To do this, we introduce a new notation. If $I$ is an interpretation, we write $I ⊢ φ$ as shorthand for $ψ_P, ψ_Q, \dots ⊢ φ$ where $ψ_P$ is just $P$ if $I(P) = T$ and is $¬P$ if $I(P) = F$, and similarly for all of the other base propositions in the formula $φ$.

Our approach to constructing the proof tree for $⊢ φ$ will be to give a proof of $I ⊢ φ$ for each interpretation $I$, and then repeatedly use law of excluded middle and $∨$ elimination to snap these separate proofs together. For example, if the variables of $φ$ are $P$, $Q$, and $R$, we will build proofs of $P,Q,R ⊢ φ$, and $P, Q, ¬R ⊢ φ$, and $P,¬Q,R ⊢ φ$, etc., and then we will combine them as follows:

\[ \infer[($∨$ elim)]{⊢ φ}{ \infer[excl. mid.]{⊢ P ∨ ¬P}{\hspace{1in}} & \infer[($∨$ elim)]{P⊢ φ}{ \infer{⊢ Q ∨ ¬Q}{\hspace{1in}} & \infer{P,Q⊢φ}{ \infer{⊢ R ∨ ¬R}{\hspace{1in}} & \infer{P,Q,R ⊢ φ}{constructed~below} & \infer{P,Q,¬R ⊢ φ}{constructed~below} } & \infer{P,¬Q⊢φ}{\hspace{.4in}\vdots\hspace{.4in}} } & \infer[($∨$ elim)]{¬P⊢ φ}{\hspace{.4in}\vdots\hspace{.4in}} } \]

Therefore, our goal is to show that if $I ⊨ φ$ then $I ⊢ φ$. We will prove this by induction on the structure of $φ$. We need a stronger inductive hypothesis: Let $P(φ)$ be the statement "if $I ⊨ φ$ then $I ⊢ φ$ and if $I \not ⊨ φ$ then $I ⊢ ¬φ$." We will show $P(Q)$, $P(¬φ)$, $P(φ∧ψ)$, etc. As above, we will leave some of these as review exercises.

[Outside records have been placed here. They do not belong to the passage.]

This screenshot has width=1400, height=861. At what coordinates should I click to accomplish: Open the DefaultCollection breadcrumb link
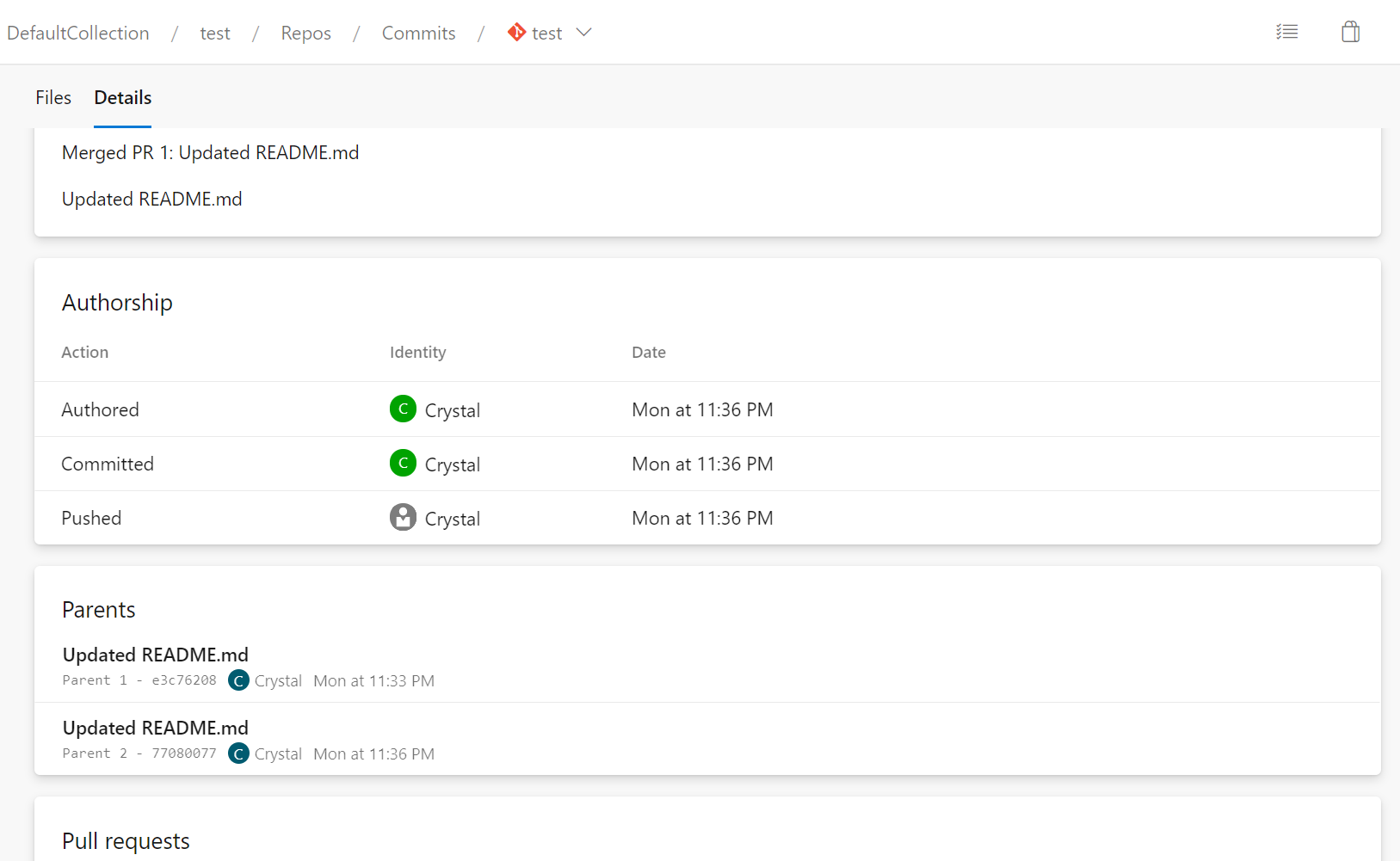tap(77, 33)
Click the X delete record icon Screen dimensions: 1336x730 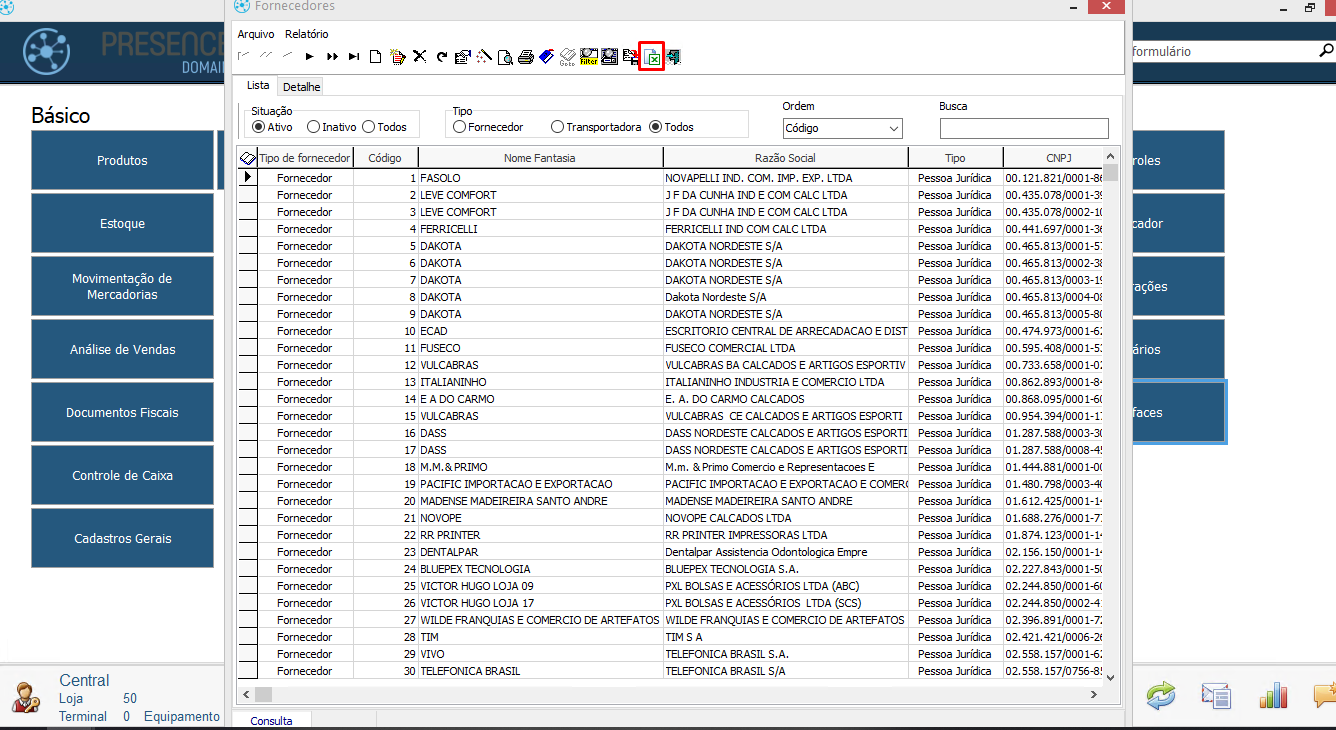pos(420,57)
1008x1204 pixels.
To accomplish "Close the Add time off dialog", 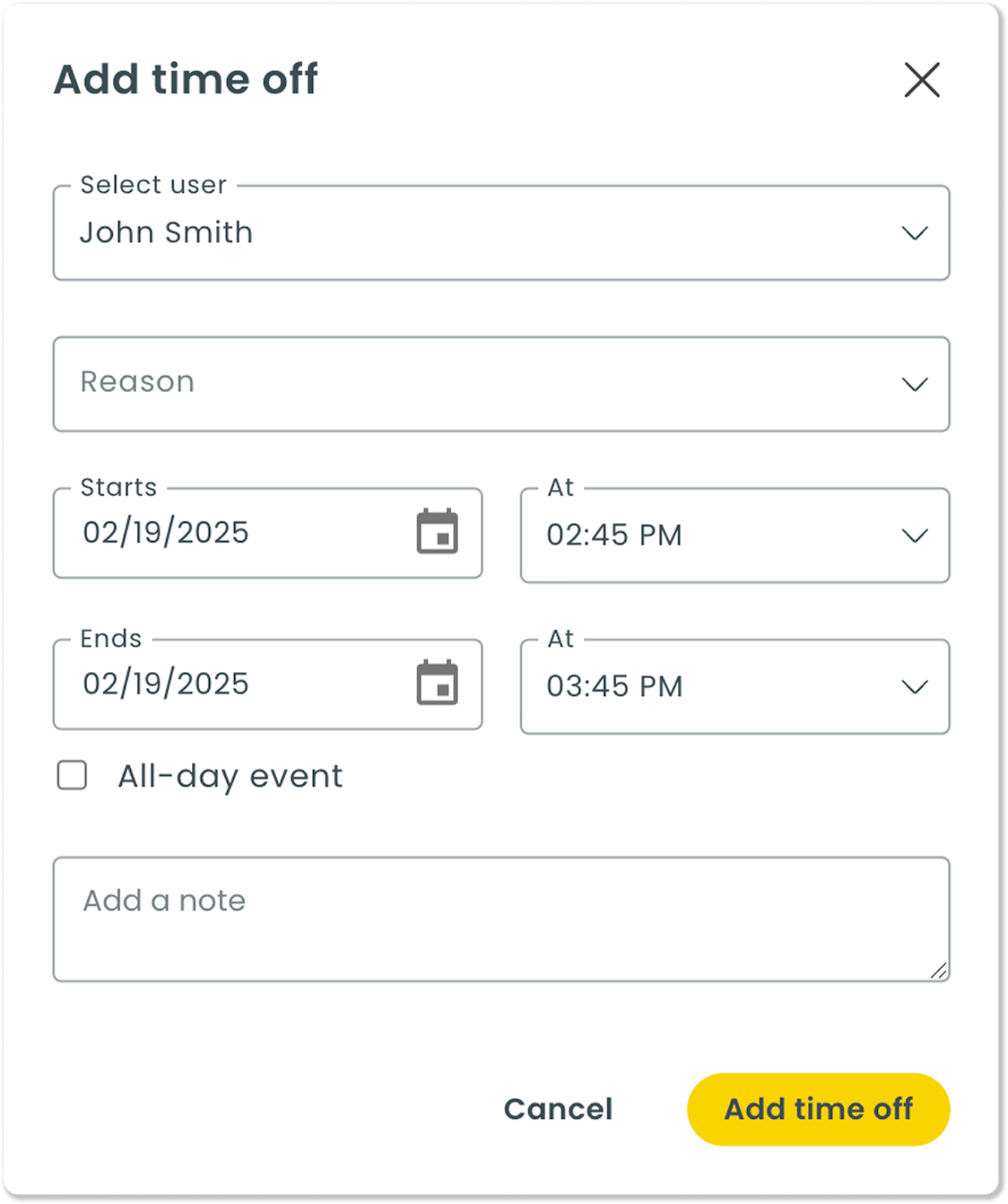I will [x=921, y=80].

$P(Q)$. Assume $I ⊨ Q$. This means that $Q[I] = T$, or in other words, $I(Q) = T$. This means that $Q$ is one of the assumptions in $I ⊢ Q$, so we can use the assumption rule $\cdots,Q ⊢ Q$. On the other hand, if $I \not⊨ Q$, then $¬Q$ is one of the assumptions in $I ⊢ Q$, and again, we can use the assumption rule.
$P(¬φ)$. We inductively assume $P(φ)$. If $I ⊨ ¬φ$, then by the way $⊨$ is defined, we see that $I \not⊨ φ$. Therefore, by $P(φ)$, we see that $I ⊢ ¬φ$ as required. If, on the other hand, $I \not ⊨ ¬φ$, then we know that $I ⊨ φ$. Therefore $I ⊢ φ$. We want to show $I ⊢ ¬¬φ$. We can build the following proof:

\[ \infer[($∨$ elim)]{I ⊢ ¬¬φ}{ \infer[(excl. mid.)]{I ⊢ (¬φ) ∨ (¬¬φ)}{\hspace{1in}} & \infer[(absurd)]{I, ¬φ ⊢ ¬¬φ}{ I ⊢ φ & \infer[(assum)]{I,¬φ⊢¬φ}{\hspace{1in}} } & \infer[(assum)]{I, ¬¬φ ⊢ ¬¬φ}{\hspace{1in}} } \]

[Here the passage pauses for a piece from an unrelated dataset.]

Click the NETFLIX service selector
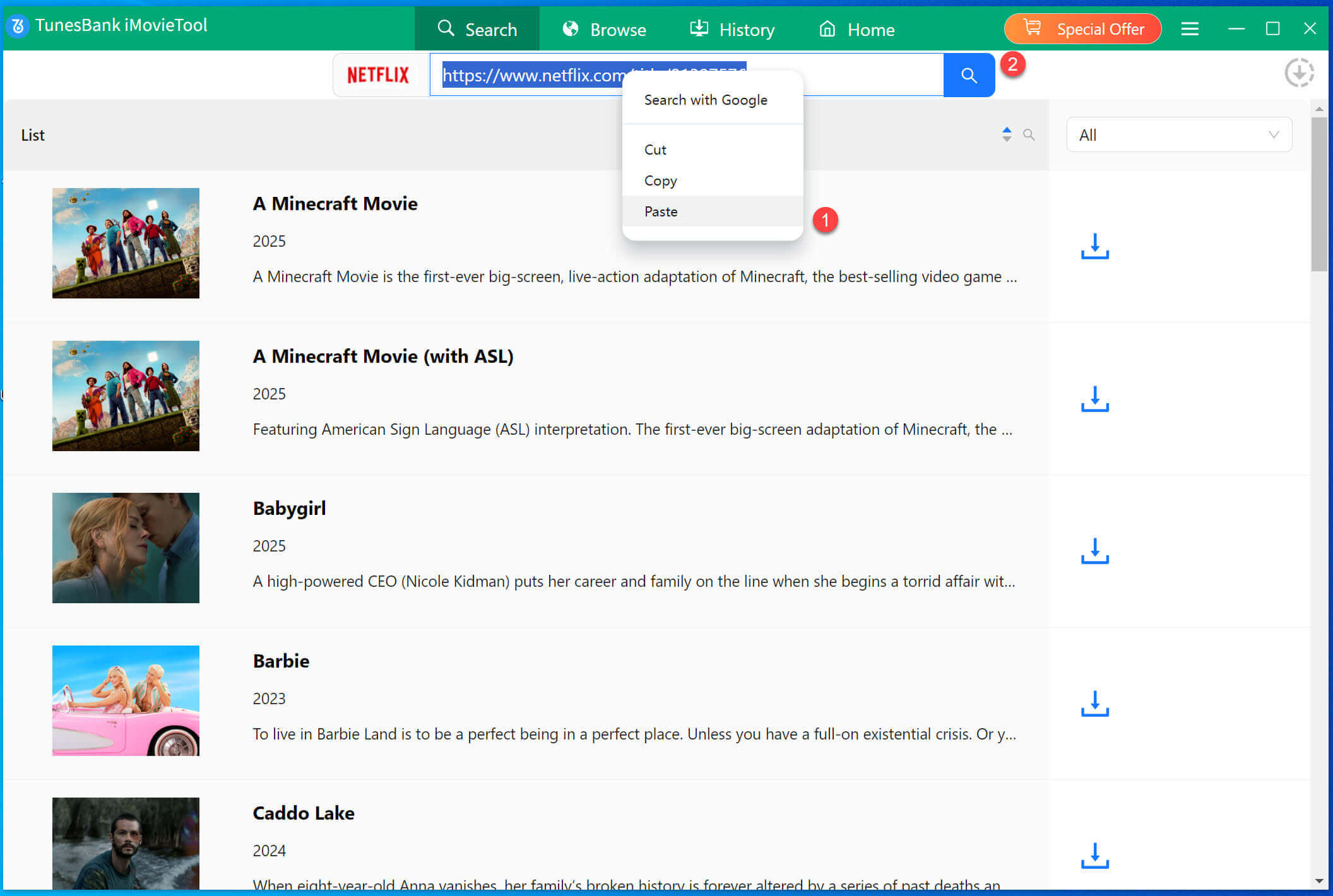This screenshot has height=896, width=1333. click(x=379, y=76)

$P(φ∧ψ)$. We inductively assume $P(φ)$ and $P(ψ)$. If $I ⊨ φ∧ψ$ then we see that $I ⊨ φ$ and $I ⊨ ψ$ (using the definition of $eval$), so by induction we have $I ⊢ φ$ and $I ⊢ ψ$. We can combine these with $∧$ introduction to form a proof of $I ⊢ φ∧ψ$. If, on the other hand, $I \not ⊨ φ∧ψ$ then either $I \not⊨ φ$ or $I \not⊨ ψ$. Without loss of generality, assume that $I \not⊨ φ$. By $P(φ)$, we have $I ⊢ ¬φ$. The proof tree that $I ⊢ ¬(φ∧ψ)$ is similar to a homework exercise.

The remaining cases are similar; we examine the definition of $eval$, and then apply the inductive hypothesis to get pieces of a proof tree, which we then assemble using a proof rule.